Entries on where items show up:
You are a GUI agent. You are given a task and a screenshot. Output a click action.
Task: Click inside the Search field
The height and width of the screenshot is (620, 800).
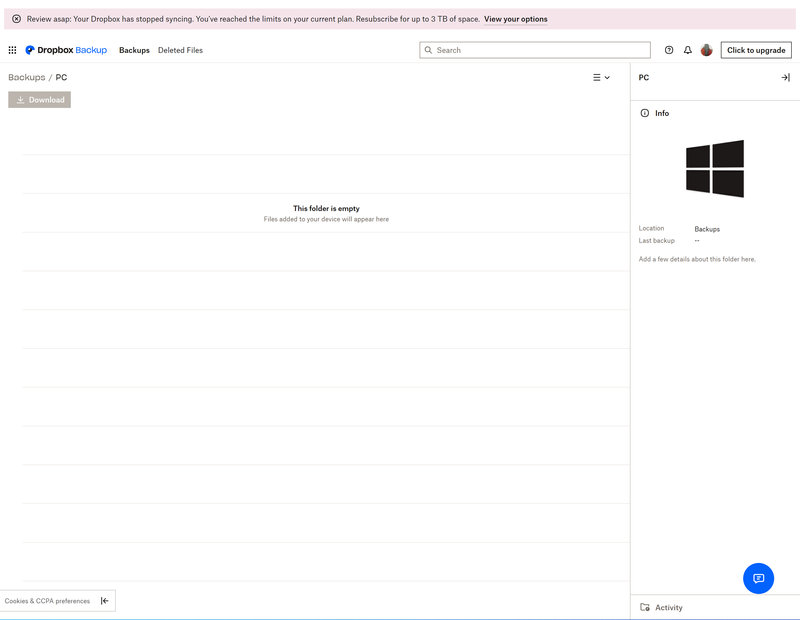pyautogui.click(x=535, y=49)

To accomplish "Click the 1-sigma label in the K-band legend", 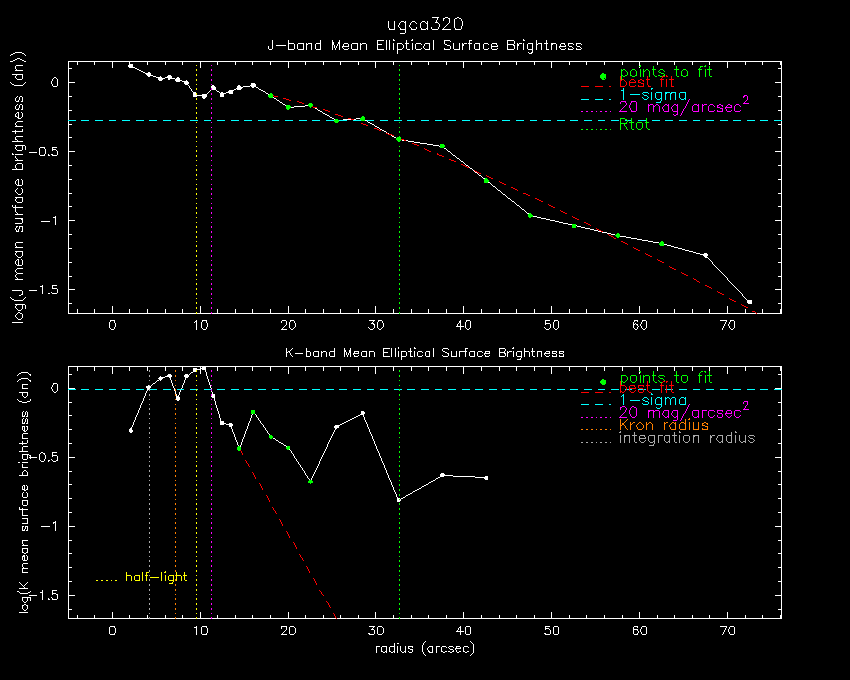I will 652,401.
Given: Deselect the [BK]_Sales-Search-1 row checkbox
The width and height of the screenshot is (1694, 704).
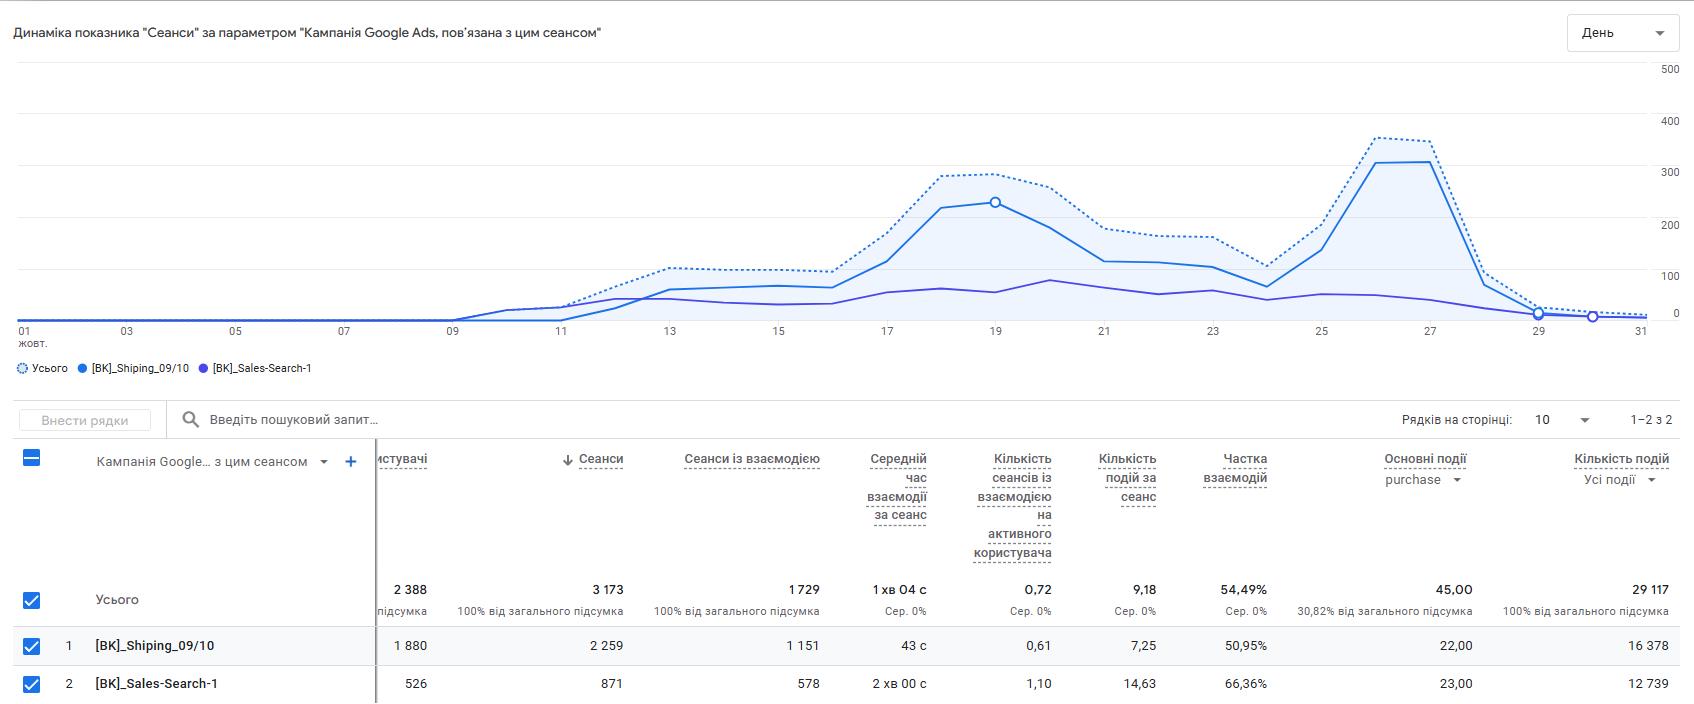Looking at the screenshot, I should click(x=31, y=684).
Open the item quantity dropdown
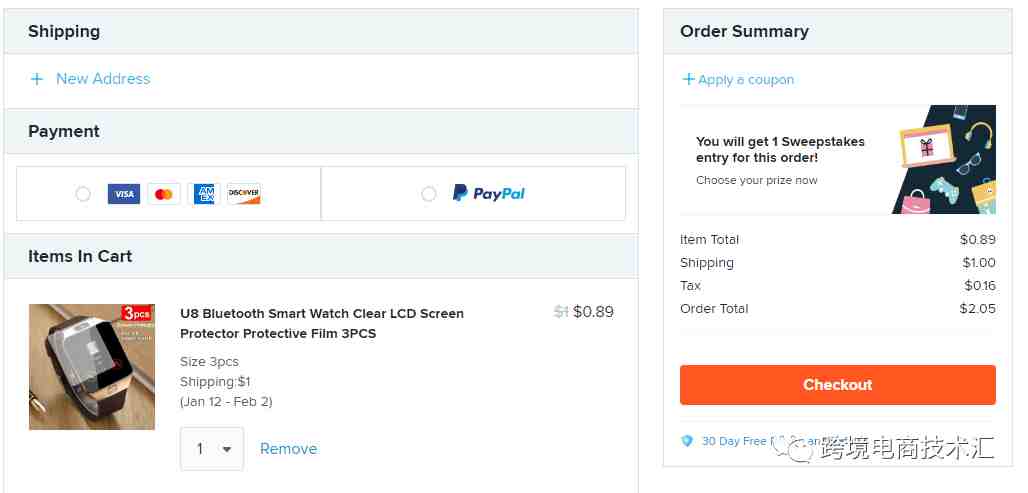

[INSTRUCTIONS FOR THE TASK] Lay out the stretch from the line containing "Given: Deselect the" through the end of the rows above as a Markdown table with the columns Number and Line, one row per line, with blank lines left out. Leave the pictures out of the answer.

[THE SOLUTION]
| Number | Line |
|---|---|
| 1 | Given: Deselect the [BK]_Sales-Search-1 row checkbox |
| 2 | The width and height of the screenshot is (1694, 704). |
| 3 | Looking at the screenshot, I should click(x=31, y=684). |
| 4 | Open the item quantity dropdown |